# Semantic Code Search with Qdrant

[![Open In Colab](https://colab.research.google.com/assets/colab-badge.svg)](https://colab.research.google.com/github/thierrypdamiba/qdrant-etl-cookbook/blob/main/notebooks/etl/code_search.ipynb)

Index code snippets and search by intent (natural language) using sentence-transformers. Load code structures from JSONL and enable semantic code search.

In [None]:
!pip install -q qdrant-client sentence-transformers requests

In [None]:
import json
import requests
from qdrant_client import QdrantClient
from qdrant_client.models import PointStruct, VectorParams, Distance, PayloadSchemaType
from sentence_transformers import SentenceTransformer

In [None]:
client = QdrantClient(":memory:")
model = SentenceTransformer("all-MiniLM-L6-v2")

In [None]:
# Download Qdrant's code structures dataset
url = "https://storage.googleapis.com/tutorial-attachments/code-search/structures.jsonl"
response = requests.get(url, stream=True)

records = []
for line in response.iter_lines():
    if line:
        records.append(json.loads(line))

print(f"Downloaded {len(records)} code structures")
print(f"Sample keys: {list(records[0].keys())}")
print(f"Sample: {records[0].get('name', 'N/A')} - {records[0].get('signature', 'N/A')[:80]}")

In [None]:
client.create_collection(
    collection_name="code_search",
    vectors_config=VectorParams(size=384, distance=Distance.COSINE),
)

client.create_payload_index(
    collection_name="code_search",
    field_name="language",
    field_schema=PayloadSchemaType.KEYWORD,
)

In [None]:
# Embed and index code structures
# Use a combination of name + signature + docstring for the embedding
batch_size = 100
total = 0

for i in range(0, len(records), batch_size):
    batch = records[i : i + batch_size]

    texts = []
    for r in batch:
        parts = [r.get("name", ""), r.get("signature", ""), r.get("docstring", "")]
        texts.append(" ".join(p for p in parts if p))

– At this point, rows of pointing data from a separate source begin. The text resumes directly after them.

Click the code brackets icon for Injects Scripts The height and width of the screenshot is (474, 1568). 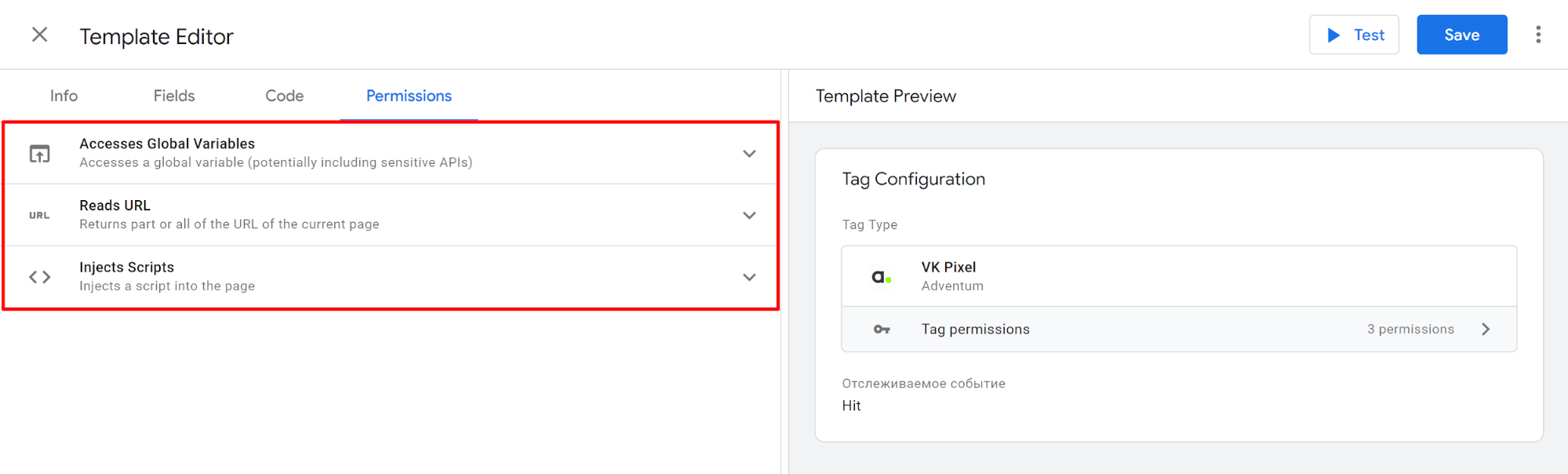point(39,277)
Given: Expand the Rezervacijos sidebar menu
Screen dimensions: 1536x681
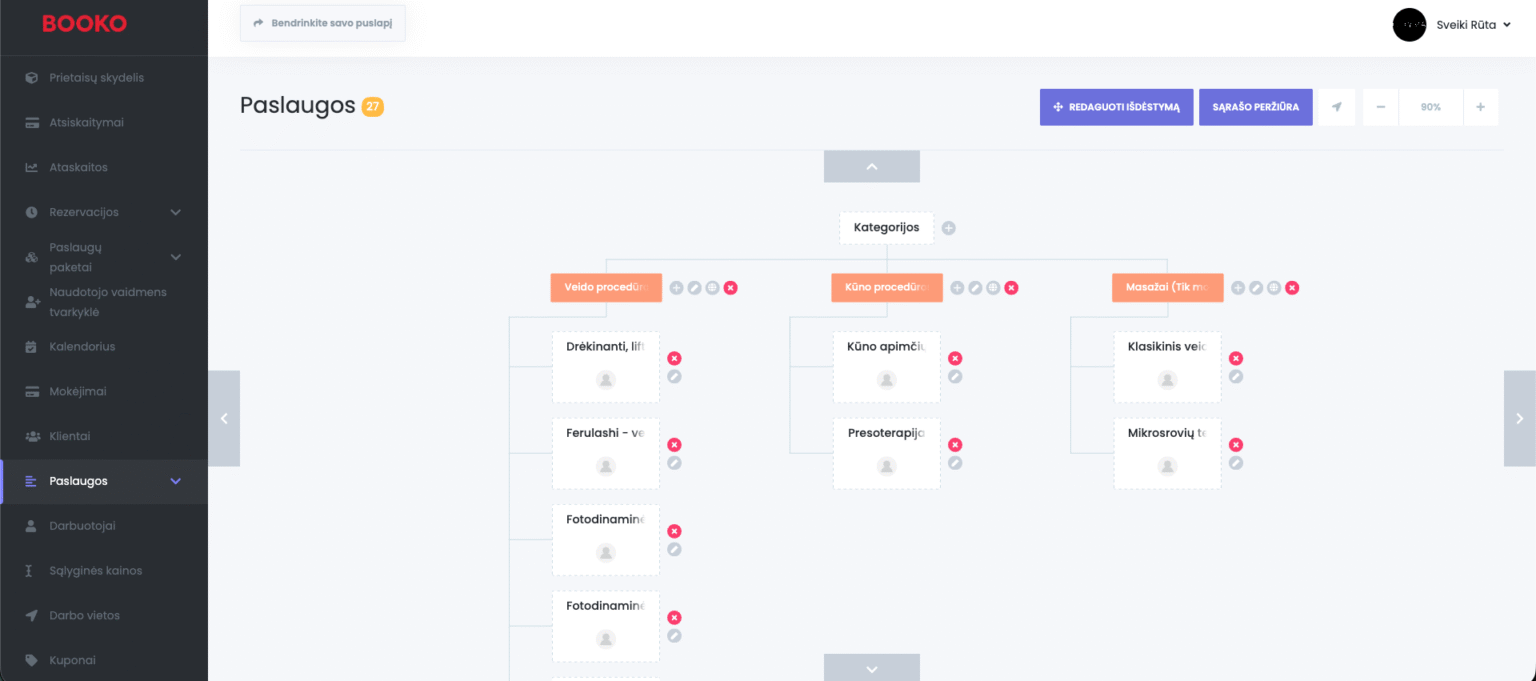Looking at the screenshot, I should coord(176,212).
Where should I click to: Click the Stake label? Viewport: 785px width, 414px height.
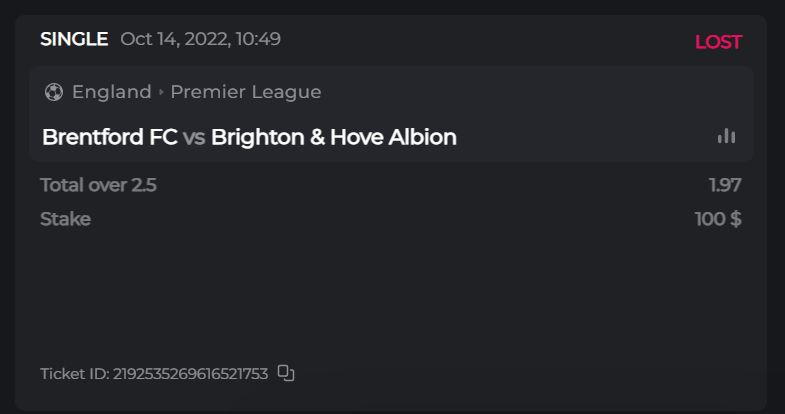[x=65, y=219]
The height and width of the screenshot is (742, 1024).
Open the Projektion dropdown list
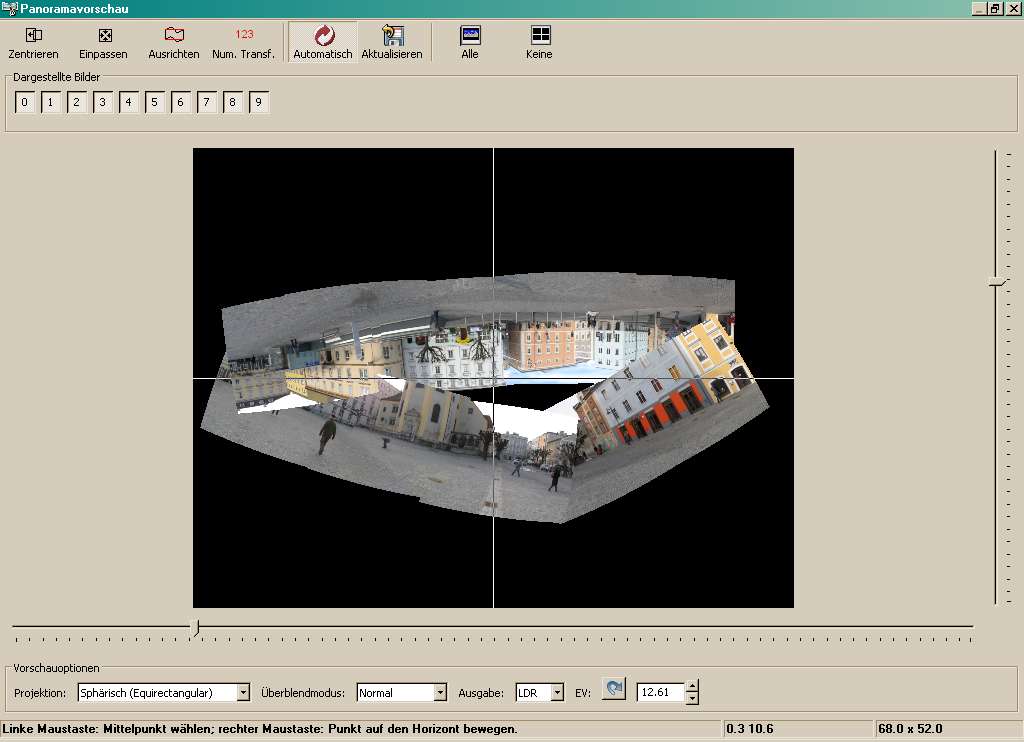(243, 692)
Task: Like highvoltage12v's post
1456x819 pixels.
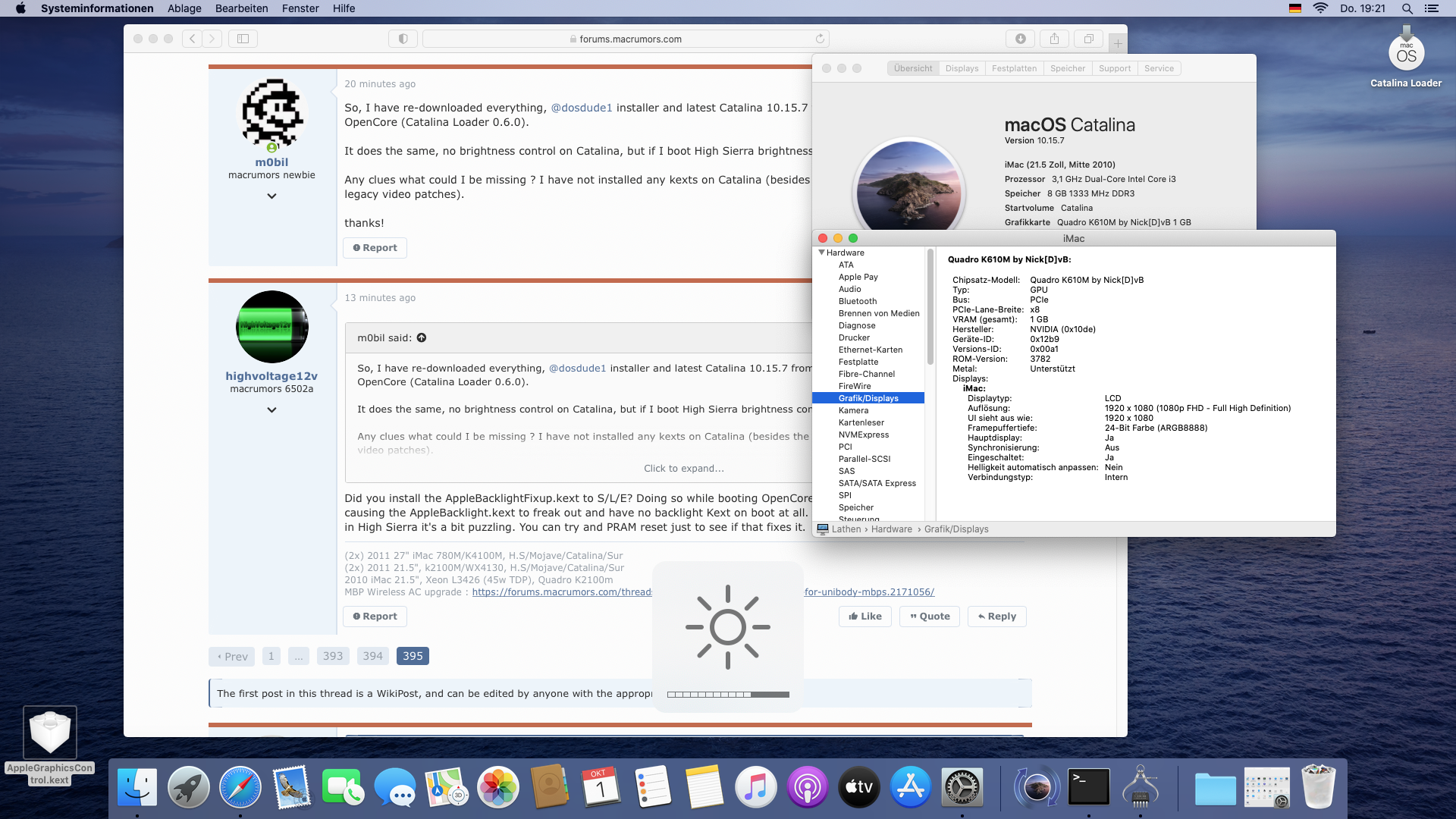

    embeddings = model.encode(texts).tolist()

    points = [
        PointStruct(
            id=i + idx,
            vector=emb,
            payload={
                "name": r.get("name", ""),
                "signature": r.get("signature", ""),
                "docstring": r.get("docstring", ""),
                "language": r.get("language", "unknown"),
            },
        )
        for idx, (emb, r) in enumerate(zip(embeddings, batch))
    ]

    client.upsert(collection_name="code_search", points=points)
    total += len(points)

print(f"Indexed {total} code structures")

In [None]:
# Search by intent
queries = [
    "function to sort a list",
    "how to read a file",
    "parse JSON data",
    "connect to a database",
]

for query in queries:
    query_vec = model.encode(query).tolist()
    response = client.query_points(
        collection_name="code_search",
        query=query_vec,
        limit=3,
    )

    print(f"\nQuery: '{query}'")
    for r in response.points:
        sig = r.payload.get('signature', 'N/A')[:80]
        print(f"  {r.score:.4f} | {r.payload['name']} | {sig}")